**Problem to work on:**
Reproduce the lines of the material word for word, starting at the line that contains "The image size is (1386, 676)." and ending at the end of the material. Leave the pictures out of your answer.

============

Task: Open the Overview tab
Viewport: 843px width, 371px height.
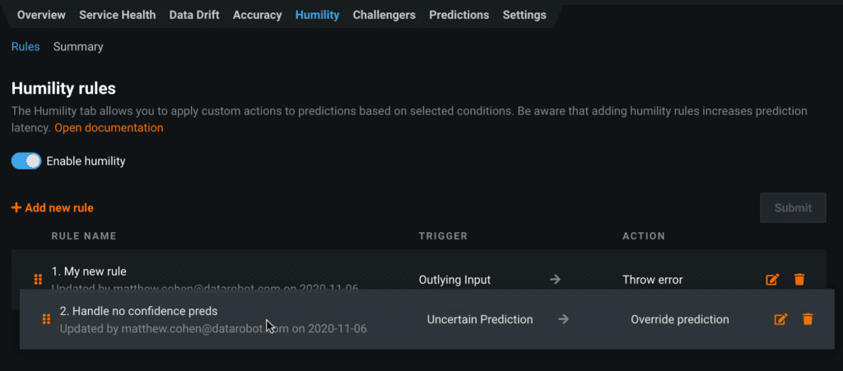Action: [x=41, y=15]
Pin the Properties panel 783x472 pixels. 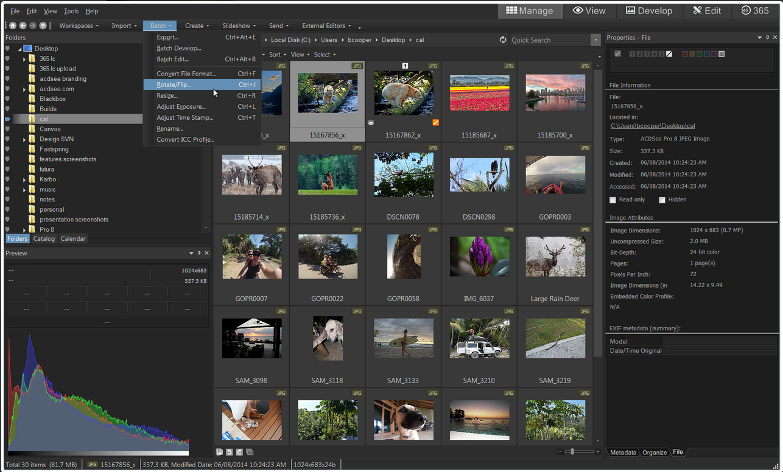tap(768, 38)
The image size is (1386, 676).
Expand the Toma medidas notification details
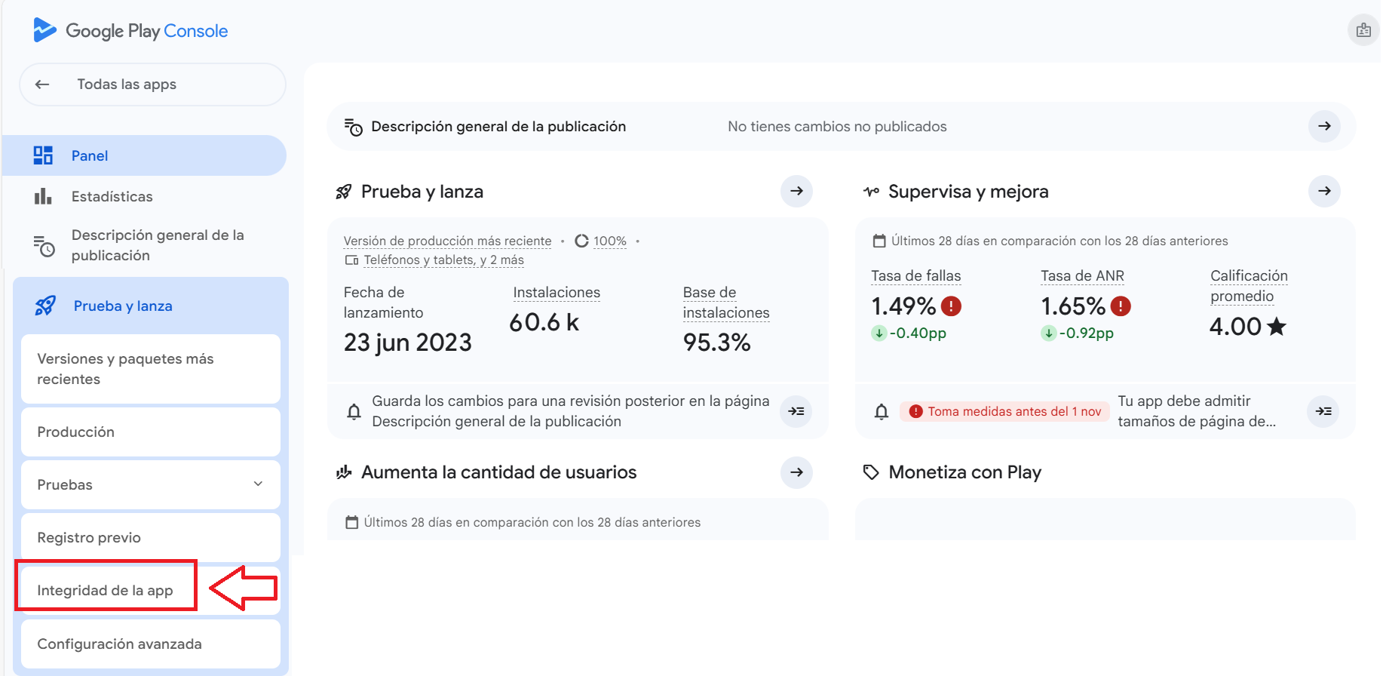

============

**Written solution:**
The image size is (1386, 676).
Expand the Toma medidas notification details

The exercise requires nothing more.